The Senate Banking Committee’s failure to advance the CLARITY Act has created an unintended experiment on stablecoin rewards, pitting the American Bankers Association’s $6.6 trillion deposit-at-risk warning against the White House Council of Economic Advisers’ $2.1 billion lending-effect estimate. The legislative gridlock leaves exchanges free to offer yields on stablecoins while Congress debates whether such incentives genuinely threaten bank deposit bases or represent minimal economic friction.

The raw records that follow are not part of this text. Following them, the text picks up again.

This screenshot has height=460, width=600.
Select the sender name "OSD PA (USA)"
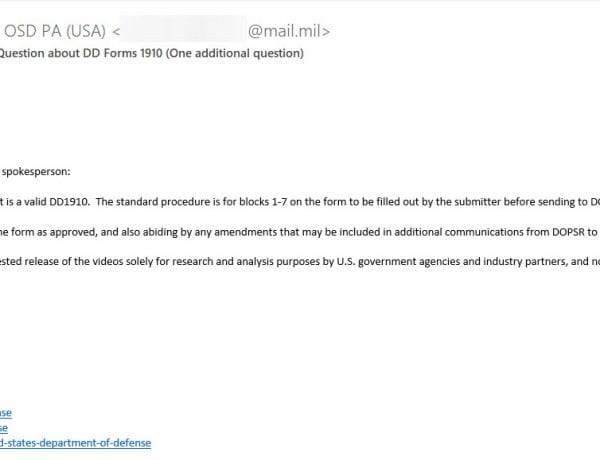(55, 31)
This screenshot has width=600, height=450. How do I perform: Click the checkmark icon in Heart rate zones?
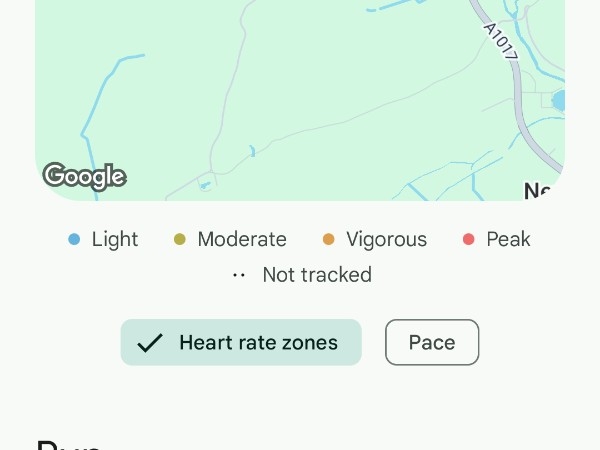coord(150,342)
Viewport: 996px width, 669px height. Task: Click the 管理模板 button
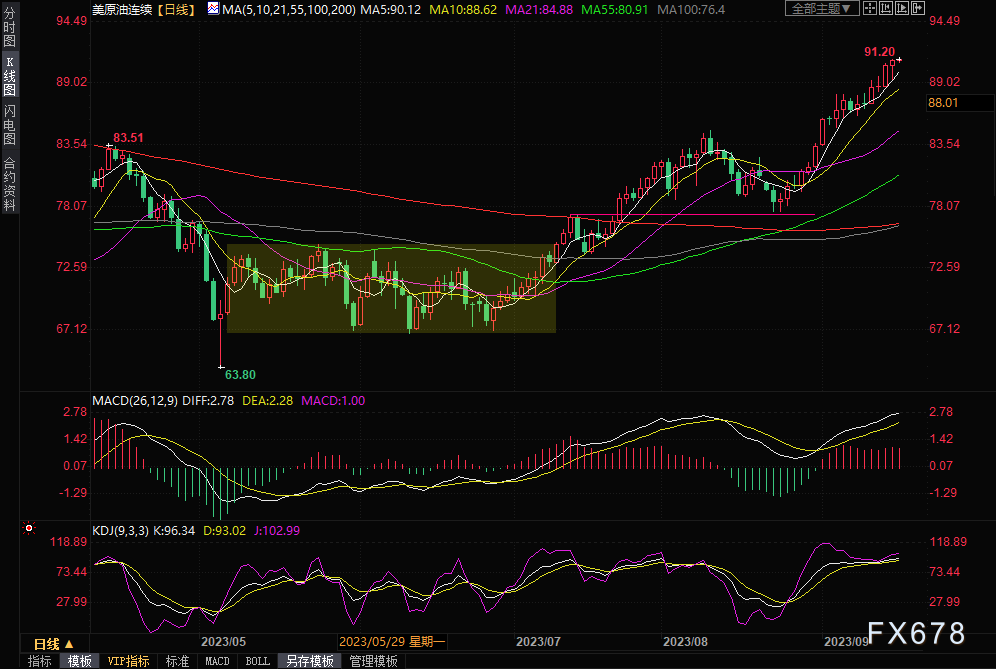pyautogui.click(x=374, y=661)
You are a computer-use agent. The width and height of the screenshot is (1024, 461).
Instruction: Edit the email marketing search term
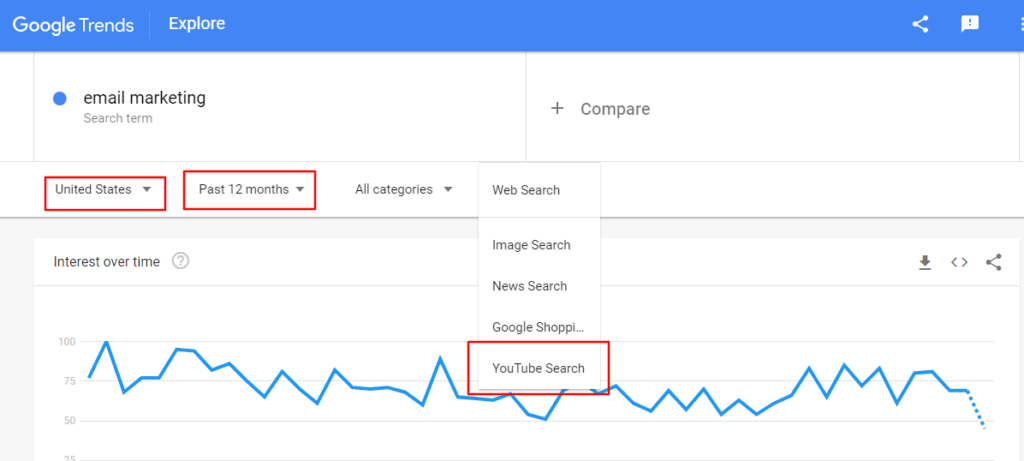144,98
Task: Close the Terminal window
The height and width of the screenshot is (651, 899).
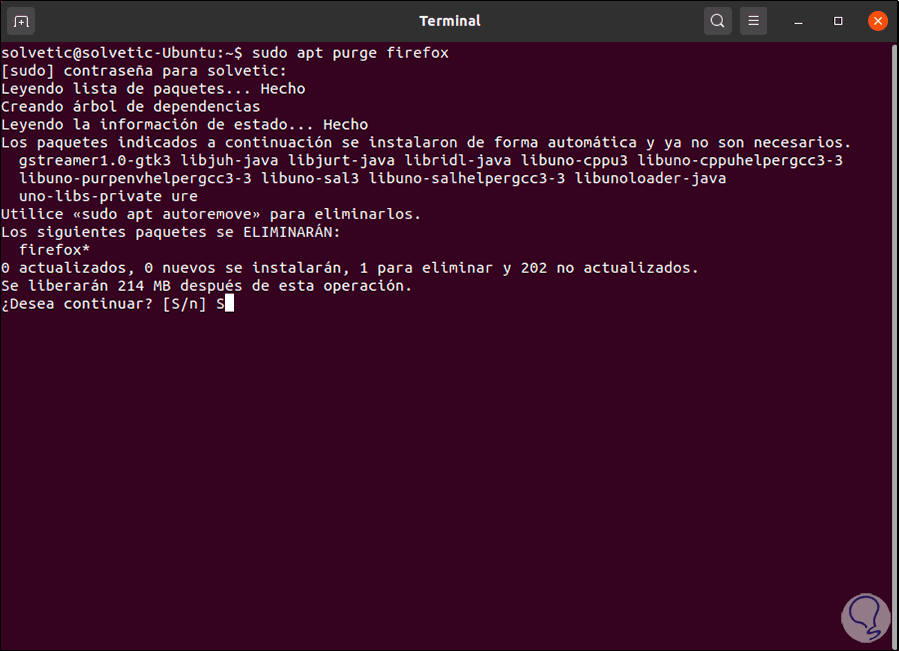Action: [877, 21]
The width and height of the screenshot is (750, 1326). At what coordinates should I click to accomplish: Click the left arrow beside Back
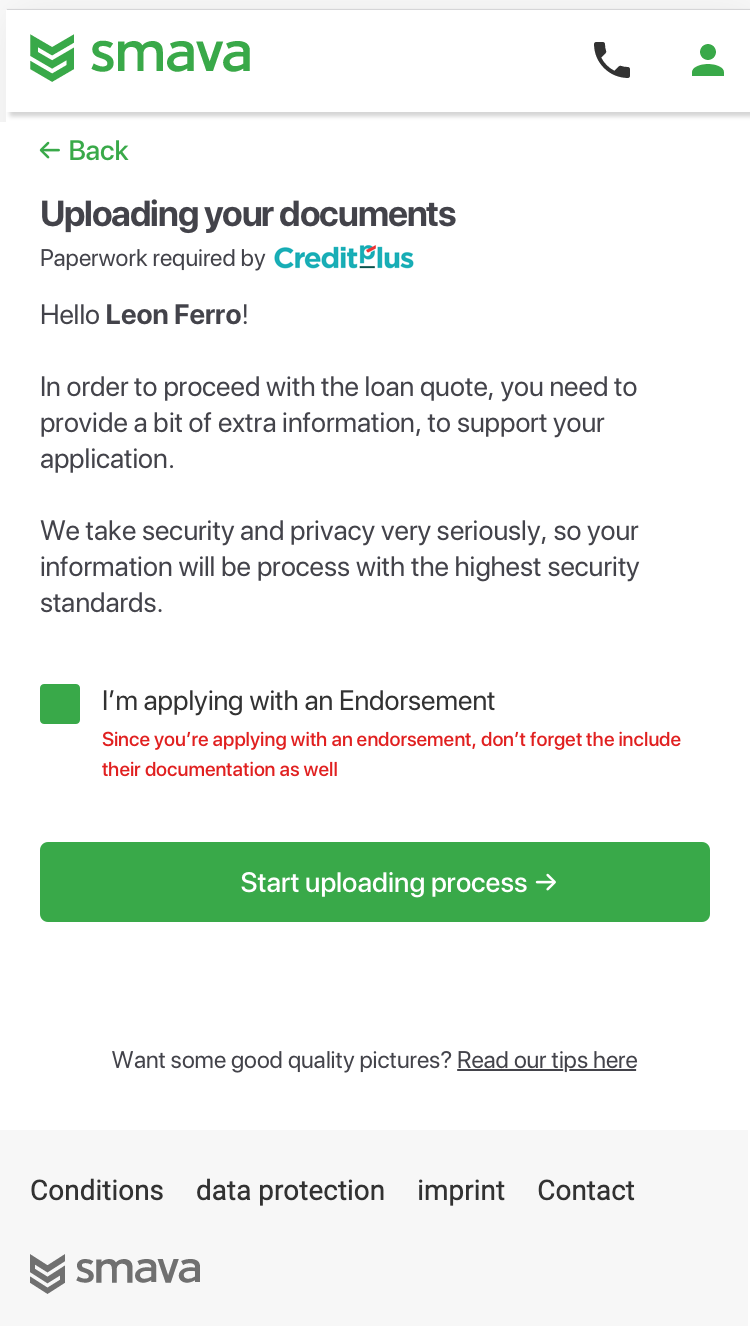(x=50, y=151)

The Competing Risk Frameworks

The ABA’s $6.6 trillion figure reflects the total US commercial bank deposit base ($19.1 trillion), treating all deposits as theoretically vulnerable to stablecoin competition. Banks argue that exchange-funded rewards on stablecoins—cash back, referral bonuses, promotional yields—create functional deposit substitutes without the reserve requirements, capital rules, or insurance costs that constrain traditional banking. The White House CEA’s April rebuttal projected a $2.1 billion lending reduction if stablecoin yield prohibitions passed, representing a 0.02% increase in overall lending. Standard Chartered’s $500 billion deposit outflow forecast by end-2028 occupies middle ground, bounded and time-specific. The stablecoin market stood at $320 billion as of April 27, representing 1.66% of the deposit base. If stablecoins captured $500 billion entirely through deposit displacement, the share would reach 0.96% of total deposits.

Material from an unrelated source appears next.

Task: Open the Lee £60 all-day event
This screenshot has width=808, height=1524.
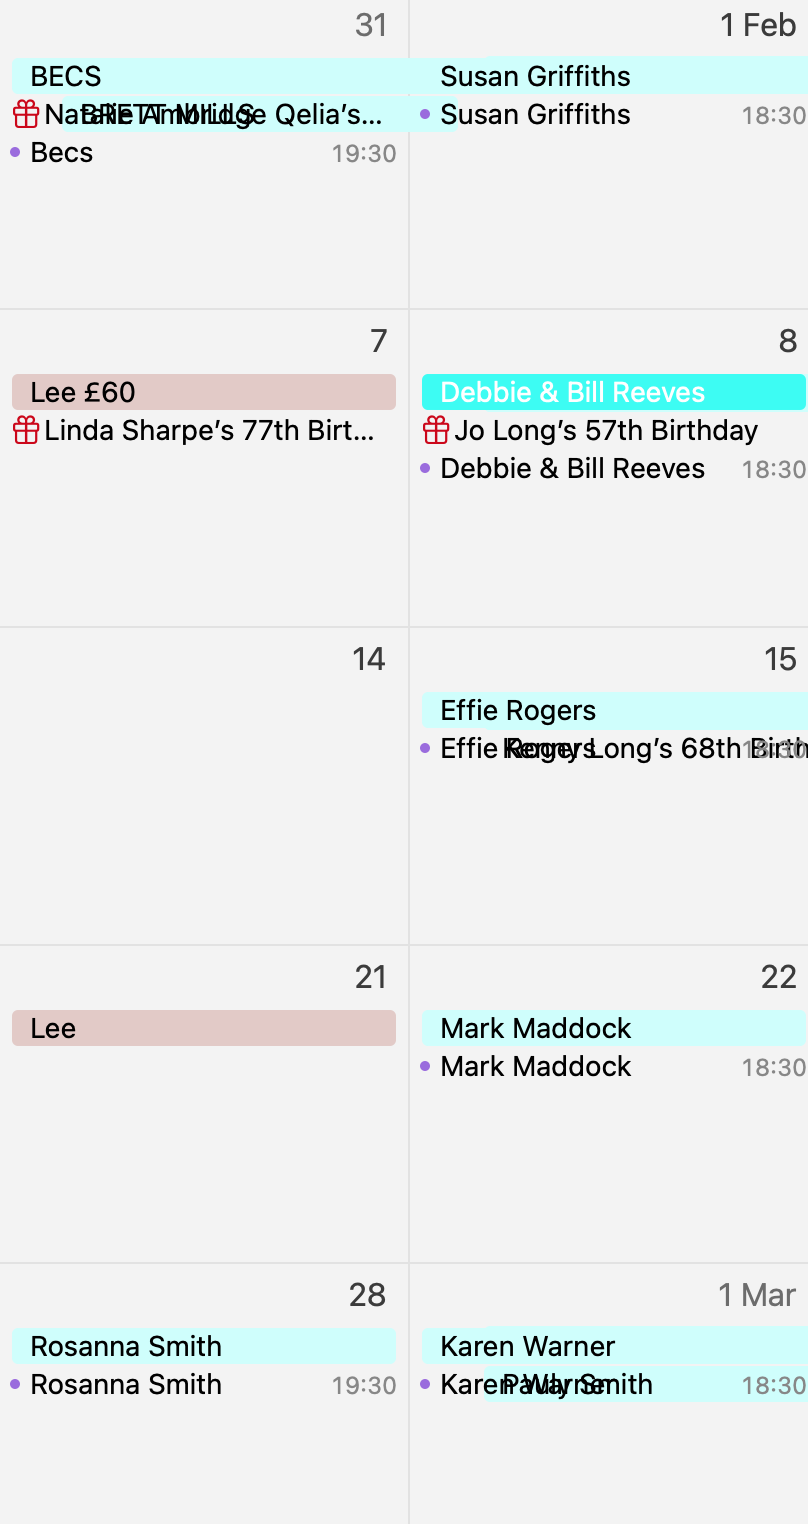Action: click(x=204, y=392)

Market Data and Regulatory Response

The OCC and FDIC proposed anti-evasion rules in March and April, respectively, targeting deposit-flight mechanics but neither rule has been finalized. Galaxy Research assessed 50-50 odds of CLARITY enactment this year, signaling legislative uncertainty. The BIS February working paper documented $3.5 billion in five-day stablecoin inflows lowering three-month T-bill yields by 2.5-3.5 basis points, establishing empirical proof that stablecoins already connect to Treasury markets and deposit substitution dynamics. The White House CEA cited an $800 million net welfare cost from yield prohibition, suggesting broader economic trade-offs beyond lending volume. Congressional hearings on stablecoin rewards have spanned 18 months without resolution.

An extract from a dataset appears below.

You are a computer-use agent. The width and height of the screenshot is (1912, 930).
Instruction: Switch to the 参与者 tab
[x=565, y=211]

Global Regulation Narrows the Debate

The EU’s MiCA framework explicitly prohibits e-money token issuers from paying interest, establishing a regulatory precedent for yield caps. Hong Kong’s license-based stablecoin regime similarly restricts reward mechanisms. The BIS cross-jurisdiction analysis indicates global policymakers view stablecoin yields as a deposit-competition lever requiring explicit control. The CLARITY Act’s stall has left US exchanges operating in a regulatory vacuum while other jurisdictions move toward explicit restrictions, potentially creating arbitrage opportunities for offshore stablecoin issuers and exchanges.

Next Milestones and Unresolved Variables

The CLARITY Act addresses token classification, exchange registration, software carveouts, and DeFi provisions, but core disputes over stablecoin yield language remain unresolved. If enacted, the GENIUS Act framework would prohibit stablecoin rewards explicitly, with effectiveness 18 months post-enactment or 120 days after final regulations. OCC and FDIC final rules remain unpublished. No official timeline confirms when Senate Banking will resume deliberation or whether the Trump administration’s pro-crypto stance will accelerate legislative movement.